First-year libero Abby Wadas has already made an impact on USF’s volleyball team. On Oct. 31, she was awarded the West Coast Conference’s defensive player of the week following her stellar performances against Loyola Marymount University and Pepperdine University. She played a pivotal role in both games, recording 13 digs and three aces against LMU, and 19 digs and eight assists against Pepperdine. Although this was her first defensive player of the week award, Wadas has showcased her skills all season long, averaging 3.78 digs per set with 363 total, third best in the conference in both categories.
Originally from McKinney, a suburb outside of Dallas, Wadas had to adjust to her new team and city. “Obviously it’s never easy but the coaches have made me feel extremely confident,” she said. “All the girls made me feel really comfortable to just step up and take that role even as a freshman.” Wadas also mentioned that she is no stranger to high-level competition. She has been competing against Division 1 caliber athletes since she was 14 years old.
Even with the experience, the change has been a lot for Wadas. “Going from high school to college, the level of volleyball is very different,” she said. “So I want to learn how to adjust to that and be able to take not only the physical stress but the mental stress of it all.”
Wadas said that there is a risk of being treated differently as a first-year when you’re entering a new program, but that she never felt left out in the Dons volleyball locker room. “The team is amazing. It’s genuinely the nicest group of girls I’ve ever played with. We are all like best friends,” she said. “It was really nice going so far away for college and coming into a program with built in friends, a built in support system.” Surrounded by such a supportive group, Wadas said she has been able to deal with the stress of going away for college and performing exceptionally well.
Wadas is dedicated to the team’s four core values of hard work, consistency, discipline, and team first. “You do everything to make your teammates shine,” she said. “I don’t pass a good ball for myself to look good, I pass a good ball so that my setter can set a good ball.”

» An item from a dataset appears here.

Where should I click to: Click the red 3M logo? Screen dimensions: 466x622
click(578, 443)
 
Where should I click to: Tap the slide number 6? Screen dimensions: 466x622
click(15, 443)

Wadas also attributes her success to her dad, her biggest inspiration. “I get my athleticism, my competitiveness and all of it from him,” she said. She said that her father always pushed her to be the best she can be, supporting her every step of the way. “He saw my potential and he wanted me to go get it.” When she’s putting in the hard work on the court, Wadas has her father in mind. “I do it all thinking about him and making him proud.”
Aside from sports, Wadas hopes to pursue a career as veterinarian. She is also looking forward to having some free time next semester to explore the city she will call home for the next four years, she said.